"We have a double imperative: to put an end to energy poverty and limit climate change", asserted Antonio Guterres on the occasion of the High Level Dialogue on Energy organized on the sidelines of the United Nations General Assembly. And there is a solution: clean energy.
More than 35 states, organizations and companies such as TotalEnergies, Schneider Electric and Google, detailed their roadmap in this area on Friday, in “Energy Compacts” totaling more than $ 400 billion.
These commitments, most of which are already known, aim both to work on technologies such as hydrogen and to extend access to electricity in emerging countries.
Several of them, such as those in Malawi or Denmark, have made access to non-polluting food cooking processes, other than charcoal, wood or kerosene, a priority.
According to the UN, nearly 760 million people in the world do not have access to electricity and about 2,6 billion do not cook with clean energy.
At the same time, emissions from energy account for 75% of greenhouse gas emissions.
Reduce oil subsidies
"Last year, the share of renewable energies in world electricity production rose to 29%", recalled Mr. Guterres at the start of this High Level Dialogue, the first dedicated to energy. for 40 years. And "in most countries, solar photovoltaic is now the cheapest source of energy."
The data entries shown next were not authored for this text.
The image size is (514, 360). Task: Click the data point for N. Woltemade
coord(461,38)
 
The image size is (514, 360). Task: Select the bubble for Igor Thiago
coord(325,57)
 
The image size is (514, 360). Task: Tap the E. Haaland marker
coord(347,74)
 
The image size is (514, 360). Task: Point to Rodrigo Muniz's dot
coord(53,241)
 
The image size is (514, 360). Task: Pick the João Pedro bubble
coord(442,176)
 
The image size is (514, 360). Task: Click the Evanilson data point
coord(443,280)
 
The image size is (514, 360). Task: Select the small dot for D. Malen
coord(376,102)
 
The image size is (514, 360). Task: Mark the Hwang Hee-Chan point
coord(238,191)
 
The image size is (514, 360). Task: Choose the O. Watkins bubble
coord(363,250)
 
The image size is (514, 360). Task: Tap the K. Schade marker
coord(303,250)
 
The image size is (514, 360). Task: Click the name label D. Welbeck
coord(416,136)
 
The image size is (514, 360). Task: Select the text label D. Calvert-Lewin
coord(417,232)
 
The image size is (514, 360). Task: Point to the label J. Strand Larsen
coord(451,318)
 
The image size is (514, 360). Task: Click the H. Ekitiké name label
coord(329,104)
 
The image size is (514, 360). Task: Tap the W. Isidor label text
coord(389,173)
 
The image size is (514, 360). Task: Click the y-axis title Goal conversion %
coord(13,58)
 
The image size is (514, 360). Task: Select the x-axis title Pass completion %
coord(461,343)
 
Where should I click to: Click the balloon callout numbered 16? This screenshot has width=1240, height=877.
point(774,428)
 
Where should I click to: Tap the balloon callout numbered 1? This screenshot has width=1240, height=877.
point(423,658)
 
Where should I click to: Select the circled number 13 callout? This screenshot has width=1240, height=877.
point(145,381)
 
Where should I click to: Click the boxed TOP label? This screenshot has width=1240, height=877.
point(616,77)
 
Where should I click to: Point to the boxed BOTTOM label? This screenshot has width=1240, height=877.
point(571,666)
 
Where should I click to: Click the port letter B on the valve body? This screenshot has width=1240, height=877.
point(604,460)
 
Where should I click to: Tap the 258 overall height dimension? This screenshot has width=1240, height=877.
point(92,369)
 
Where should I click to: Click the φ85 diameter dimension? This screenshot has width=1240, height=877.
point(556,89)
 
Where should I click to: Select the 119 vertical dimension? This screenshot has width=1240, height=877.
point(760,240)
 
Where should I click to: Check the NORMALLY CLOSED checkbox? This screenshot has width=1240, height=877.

But progress is still too slow. By 2025, the number of people without access to electricity should be halved and clean solutions provided to cook for a billion people, the official said.
To decarbonize energies, solar and wind energies should be quadrupled by 2030 and stop building coal-fired power stations this year.
Another objective: to triple investments in renewable energies and energy savings to 5.000 billion dollars per year, for example by using fossil fuel subsidies for renewables.
According to a study released Friday by the International Monetary Fund (IMF), direct and indirect fossil fuel subsidies amounted to $ 5.900 trillion in 2020 globally, or about 6,8% of global GDP.
For economists in the organization, these subsidies "lead to overconsumption of fossil fuels."
We must put in place prices that reflect "fully" the real costs of these fossil fuels, but also environmental costs, recommended Kristalina Georgieva, Managing Director of the IMF.
Raising fuel costs is "obviously very difficult," admitted the official. "But doing nothing is going to pose much bigger problems."
In order not to widen inequalities, investments in clean energies must also be accompanied by training in new jobs in renewable energies and social protection for those affected by the energy transition, underlined Mr. Guterres.
For Jennifer Layke of the NGO World Resources Institute, the presentation of the “Energy Compacts” makes it possible to offer other States and organizations an example on which to build and “engage in collective action”. It also makes it easier for civil society to demand accountability on the progress of projects.
But "to really make a difference for the climate," she told AFP, "we still have a long way to go to achieve the level of transformation needed in terms of energy transition".